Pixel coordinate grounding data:
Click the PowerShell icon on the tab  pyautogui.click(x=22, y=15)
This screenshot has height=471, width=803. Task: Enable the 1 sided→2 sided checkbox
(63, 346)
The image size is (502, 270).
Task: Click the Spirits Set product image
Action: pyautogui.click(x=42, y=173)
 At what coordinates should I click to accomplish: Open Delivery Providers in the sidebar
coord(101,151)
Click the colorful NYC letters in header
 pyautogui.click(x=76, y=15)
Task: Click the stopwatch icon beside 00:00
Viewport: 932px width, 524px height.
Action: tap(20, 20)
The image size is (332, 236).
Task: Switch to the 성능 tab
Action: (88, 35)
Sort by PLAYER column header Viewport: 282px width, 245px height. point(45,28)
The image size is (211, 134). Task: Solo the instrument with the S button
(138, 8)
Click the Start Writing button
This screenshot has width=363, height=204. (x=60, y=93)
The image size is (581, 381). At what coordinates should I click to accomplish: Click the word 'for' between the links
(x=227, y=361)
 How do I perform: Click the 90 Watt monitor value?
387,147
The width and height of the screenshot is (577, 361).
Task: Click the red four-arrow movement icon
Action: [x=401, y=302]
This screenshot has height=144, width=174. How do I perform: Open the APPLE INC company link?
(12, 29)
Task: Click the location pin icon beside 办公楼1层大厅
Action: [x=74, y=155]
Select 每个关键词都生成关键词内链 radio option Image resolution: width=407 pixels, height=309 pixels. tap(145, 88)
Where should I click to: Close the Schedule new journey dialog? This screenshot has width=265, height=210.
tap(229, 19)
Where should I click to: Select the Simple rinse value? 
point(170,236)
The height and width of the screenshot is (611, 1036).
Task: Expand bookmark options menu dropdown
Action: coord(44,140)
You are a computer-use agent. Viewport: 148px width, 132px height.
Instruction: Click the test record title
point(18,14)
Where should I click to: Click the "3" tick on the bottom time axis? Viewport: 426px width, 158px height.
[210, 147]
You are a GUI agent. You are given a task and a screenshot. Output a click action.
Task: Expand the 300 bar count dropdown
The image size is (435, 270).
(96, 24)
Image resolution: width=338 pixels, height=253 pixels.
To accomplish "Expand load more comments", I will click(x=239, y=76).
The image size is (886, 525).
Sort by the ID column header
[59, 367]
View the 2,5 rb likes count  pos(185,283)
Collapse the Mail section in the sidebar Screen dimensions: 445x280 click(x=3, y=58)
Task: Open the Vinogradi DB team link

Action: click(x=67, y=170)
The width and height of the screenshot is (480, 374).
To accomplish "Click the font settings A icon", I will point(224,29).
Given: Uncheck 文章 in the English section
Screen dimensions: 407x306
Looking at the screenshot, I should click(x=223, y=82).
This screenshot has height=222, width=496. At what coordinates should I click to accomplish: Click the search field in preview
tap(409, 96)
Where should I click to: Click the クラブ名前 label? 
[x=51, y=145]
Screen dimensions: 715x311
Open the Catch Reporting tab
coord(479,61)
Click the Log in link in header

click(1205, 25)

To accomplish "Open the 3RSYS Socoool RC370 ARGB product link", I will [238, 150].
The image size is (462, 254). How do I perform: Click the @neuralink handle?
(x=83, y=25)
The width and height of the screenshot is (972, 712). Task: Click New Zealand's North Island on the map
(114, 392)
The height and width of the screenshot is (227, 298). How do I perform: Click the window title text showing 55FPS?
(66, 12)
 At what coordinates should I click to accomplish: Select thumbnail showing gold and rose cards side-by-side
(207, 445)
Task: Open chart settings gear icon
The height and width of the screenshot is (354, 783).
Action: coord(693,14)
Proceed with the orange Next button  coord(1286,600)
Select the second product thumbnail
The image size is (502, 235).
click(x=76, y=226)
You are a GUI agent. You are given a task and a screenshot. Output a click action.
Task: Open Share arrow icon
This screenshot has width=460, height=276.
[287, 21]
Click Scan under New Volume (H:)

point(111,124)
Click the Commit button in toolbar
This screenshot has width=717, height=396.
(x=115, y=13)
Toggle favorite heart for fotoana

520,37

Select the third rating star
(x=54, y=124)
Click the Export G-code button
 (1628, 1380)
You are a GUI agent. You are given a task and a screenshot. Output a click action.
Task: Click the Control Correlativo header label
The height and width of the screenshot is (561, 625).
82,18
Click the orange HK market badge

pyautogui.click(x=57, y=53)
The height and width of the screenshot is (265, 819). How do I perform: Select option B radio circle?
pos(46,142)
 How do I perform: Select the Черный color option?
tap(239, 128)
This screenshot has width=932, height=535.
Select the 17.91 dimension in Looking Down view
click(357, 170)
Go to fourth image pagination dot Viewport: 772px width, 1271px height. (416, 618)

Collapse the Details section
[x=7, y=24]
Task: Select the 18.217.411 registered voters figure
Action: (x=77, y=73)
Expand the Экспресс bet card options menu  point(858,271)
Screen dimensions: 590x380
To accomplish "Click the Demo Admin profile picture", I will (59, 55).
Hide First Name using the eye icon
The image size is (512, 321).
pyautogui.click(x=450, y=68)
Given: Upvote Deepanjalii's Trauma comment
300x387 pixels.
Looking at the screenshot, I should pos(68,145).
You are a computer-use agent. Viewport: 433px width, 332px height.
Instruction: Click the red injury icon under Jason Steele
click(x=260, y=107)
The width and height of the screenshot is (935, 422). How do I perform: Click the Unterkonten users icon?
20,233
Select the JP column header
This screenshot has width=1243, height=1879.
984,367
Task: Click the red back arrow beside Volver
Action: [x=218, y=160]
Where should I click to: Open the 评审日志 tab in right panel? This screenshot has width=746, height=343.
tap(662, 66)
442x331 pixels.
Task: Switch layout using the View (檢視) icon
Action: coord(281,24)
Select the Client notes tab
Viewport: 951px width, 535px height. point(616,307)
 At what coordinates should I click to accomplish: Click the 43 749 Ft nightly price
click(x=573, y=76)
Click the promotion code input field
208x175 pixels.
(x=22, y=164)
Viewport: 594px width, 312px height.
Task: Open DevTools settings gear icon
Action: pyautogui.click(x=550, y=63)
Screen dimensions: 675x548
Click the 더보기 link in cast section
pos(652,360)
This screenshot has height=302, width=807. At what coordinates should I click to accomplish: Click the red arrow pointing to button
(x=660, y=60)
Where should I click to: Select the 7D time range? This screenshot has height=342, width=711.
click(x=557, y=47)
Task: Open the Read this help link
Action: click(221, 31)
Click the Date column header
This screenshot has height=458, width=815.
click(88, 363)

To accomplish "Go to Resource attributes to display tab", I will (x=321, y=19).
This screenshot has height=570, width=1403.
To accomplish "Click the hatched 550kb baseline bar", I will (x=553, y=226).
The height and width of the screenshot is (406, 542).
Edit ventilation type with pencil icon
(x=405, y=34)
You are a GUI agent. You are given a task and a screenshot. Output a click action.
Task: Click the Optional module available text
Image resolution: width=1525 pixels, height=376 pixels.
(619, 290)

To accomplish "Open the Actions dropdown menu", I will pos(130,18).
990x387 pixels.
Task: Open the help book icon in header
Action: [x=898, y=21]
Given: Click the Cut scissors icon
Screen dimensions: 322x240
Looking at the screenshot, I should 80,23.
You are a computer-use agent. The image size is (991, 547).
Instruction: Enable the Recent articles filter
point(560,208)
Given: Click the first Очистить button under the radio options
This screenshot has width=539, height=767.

__Exercise prompt__
Repeat all of the records exactly.

__Result below__
Click the PowerShell icon on the tab  pyautogui.click(x=22, y=15)
This screenshot has height=471, width=803. Task: Enable the 1 sided→2 sided checkbox
(63, 346)
The image size is (502, 270).
Task: Click the Spirits Set product image
Action: pyautogui.click(x=42, y=173)
 At what coordinates should I click to accomplish: Open Delivery Providers in the sidebar
coord(101,151)
Click the colorful NYC letters in header
 pyautogui.click(x=76, y=15)
Task: Click the stopwatch icon beside 00:00
Viewport: 932px width, 524px height.
Action: tap(20, 20)
The image size is (332, 236).
Task: Switch to the 성능 tab
Action: (88, 35)
Sort by PLAYER column header Viewport: 282px width, 245px height. point(45,28)
The image size is (211, 134). Task: Solo the instrument with the S button
(138, 8)
Click the Start Writing button
This screenshot has width=363, height=204. (x=60, y=93)
The image size is (581, 381). At what coordinates should I click to accomplish: Click the word 'for' between the links
(x=227, y=361)
 How do I perform: Click the 90 Watt monitor value?
387,147
The width and height of the screenshot is (577, 361).
Task: Click the red four-arrow movement icon
Action: [x=401, y=302]
This screenshot has height=144, width=174. How do I perform: Open the APPLE INC company link?
(12, 29)
Task: Click the location pin icon beside 办公楼1层大厅
Action: [x=74, y=155]
Select 每个关键词都生成关键词内链 radio option Image resolution: width=407 pixels, height=309 pixels. tap(145, 88)
Where should I click to: Close the Schedule new journey dialog? This screenshot has width=265, height=210.
tap(229, 19)
Where should I click to: Select the Simple rinse value? 
point(170,236)
The height and width of the screenshot is (611, 1036).
Task: Expand bookmark options menu dropdown
Action: coord(44,140)
You are a computer-use agent. Viewport: 148px width, 132px height.
Instruction: Click the test record title
point(18,14)
Where should I click to: Click the "3" tick on the bottom time axis? Viewport: 426px width, 158px height.
[210, 147]
You are a GUI agent. You are given a task and a screenshot. Output a click action.
Task: Expand the 300 bar count dropdown
The image size is (435, 270).
(96, 24)
Image resolution: width=338 pixels, height=253 pixels.
To accomplish "Expand load more comments", I will click(x=239, y=76).
The image size is (886, 525).
Sort by the ID column header
[59, 367]
View the 2,5 rb likes count  pos(185,283)
Collapse the Mail section in the sidebar Screen dimensions: 445x280 click(x=3, y=58)
Task: Open the Vinogradi DB team link

Action: click(x=67, y=170)
The width and height of the screenshot is (480, 374).
To accomplish "Click the font settings A icon", I will point(224,29).
Given: Uncheck 文章 in the English section
Screen dimensions: 407x306
Looking at the screenshot, I should click(x=223, y=82).
This screenshot has height=222, width=496. At what coordinates should I click to accomplish: Click the search field in preview
tap(409, 96)
Where should I click to: Click the クラブ名前 label? 
[x=51, y=145]
Screen dimensions: 715x311
Open the Catch Reporting tab
coord(479,61)
Click the Log in link in header

click(1205, 25)

To accomplish "Open the 3RSYS Socoool RC370 ARGB product link", I will [238, 150].
The image size is (462, 254). How do I perform: Click the @neuralink handle?
(x=83, y=25)
The width and height of the screenshot is (972, 712). Task: Click New Zealand's North Island on the map
(114, 392)
The height and width of the screenshot is (227, 298). How do I perform: Click the window title text showing 55FPS?
(66, 12)
 At what coordinates should I click to accomplish: Select thumbnail showing gold and rose cards side-by-side
(207, 445)
Task: Open chart settings gear icon
The height and width of the screenshot is (354, 783).
Action: coord(693,14)
Proceed with the orange Next button  coord(1286,600)
Select the second product thumbnail
The image size is (502, 235).
click(x=76, y=226)
You are a GUI agent. You are given a task and a screenshot. Output a click action.
Task: Open Share arrow icon
This screenshot has width=460, height=276.
[287, 21]
Click Scan under New Volume (H:)

point(111,124)
Click the Commit button in toolbar
This screenshot has width=717, height=396.
(x=115, y=13)
Toggle favorite heart for fotoana

520,37

Select the third rating star
(x=54, y=124)
Click the Export G-code button
 (1628, 1380)
You are a GUI agent. You are given a task and a screenshot. Output a click action.
Task: Click the Control Correlativo header label
The height and width of the screenshot is (561, 625).
82,18
Click the orange HK market badge

pyautogui.click(x=57, y=53)
The height and width of the screenshot is (265, 819). How do I perform: Select option B radio circle?
pos(46,142)
 How do I perform: Select the Черный color option?
tap(239, 128)
This screenshot has width=932, height=535.
Select the 17.91 dimension in Looking Down view
click(357, 170)
Go to fourth image pagination dot Viewport: 772px width, 1271px height. (416, 618)

Collapse the Details section
[x=7, y=24]
Task: Select the 18.217.411 registered voters figure
Action: (x=77, y=73)
Expand the Экспресс bet card options menu  point(858,271)
Screen dimensions: 590x380
To accomplish "Click the Demo Admin profile picture", I will (59, 55).
Hide First Name using the eye icon
The image size is (512, 321).
pyautogui.click(x=450, y=68)
Given: Upvote Deepanjalii's Trauma comment
300x387 pixels.
Looking at the screenshot, I should pos(68,145).
You are a computer-use agent. Viewport: 433px width, 332px height.
Instruction: Click the red injury icon under Jason Steele
click(x=260, y=107)
The width and height of the screenshot is (935, 422). How do I perform: Click the Unterkonten users icon?
20,233
Select the JP column header
This screenshot has width=1243, height=1879.
984,367
Task: Click the red back arrow beside Volver
Action: [x=218, y=160]
Where should I click to: Open the 评审日志 tab in right panel? This screenshot has width=746, height=343.
tap(662, 66)
442x331 pixels.
Task: Switch layout using the View (檢視) icon
Action: coord(281,24)
Select the Client notes tab
Viewport: 951px width, 535px height. point(616,307)
 At what coordinates should I click to accomplish: Click the 43 749 Ft nightly price
click(x=573, y=76)
Click the promotion code input field
208x175 pixels.
(x=22, y=164)
Viewport: 594px width, 312px height.
Task: Open DevTools settings gear icon
Action: pyautogui.click(x=550, y=63)
Screen dimensions: 675x548
Click the 더보기 link in cast section
pos(652,360)
This screenshot has height=302, width=807. At what coordinates should I click to accomplish: Click the red arrow pointing to button
(x=660, y=60)
Where should I click to: Select the 7D time range? This screenshot has height=342, width=711.
click(x=557, y=47)
Task: Open the Read this help link
Action: click(221, 31)
Click the Date column header
This screenshot has height=458, width=815.
click(88, 363)

To accomplish "Go to Resource attributes to display tab", I will (x=321, y=19).
This screenshot has height=570, width=1403.
To accomplish "Click the hatched 550kb baseline bar", I will (x=553, y=226).
The height and width of the screenshot is (406, 542).
Edit ventilation type with pencil icon
(x=405, y=34)
You are a GUI agent. You are given a task and a screenshot. Output a click action.
Task: Click the Optional module available text
Image resolution: width=1525 pixels, height=376 pixels.
(619, 290)

To accomplish "Open the Actions dropdown menu", I will pos(130,18).
990x387 pixels.
Task: Open the help book icon in header
Action: [x=898, y=21]
Given: Click the Cut scissors icon
Screen dimensions: 322x240
Looking at the screenshot, I should 80,23.
You are a computer-use agent. The image size is (991, 547).
Instruction: Enable the Recent articles filter
point(560,208)
Given: Click the first Очистить button under the radio options
This screenshot has width=539, height=767.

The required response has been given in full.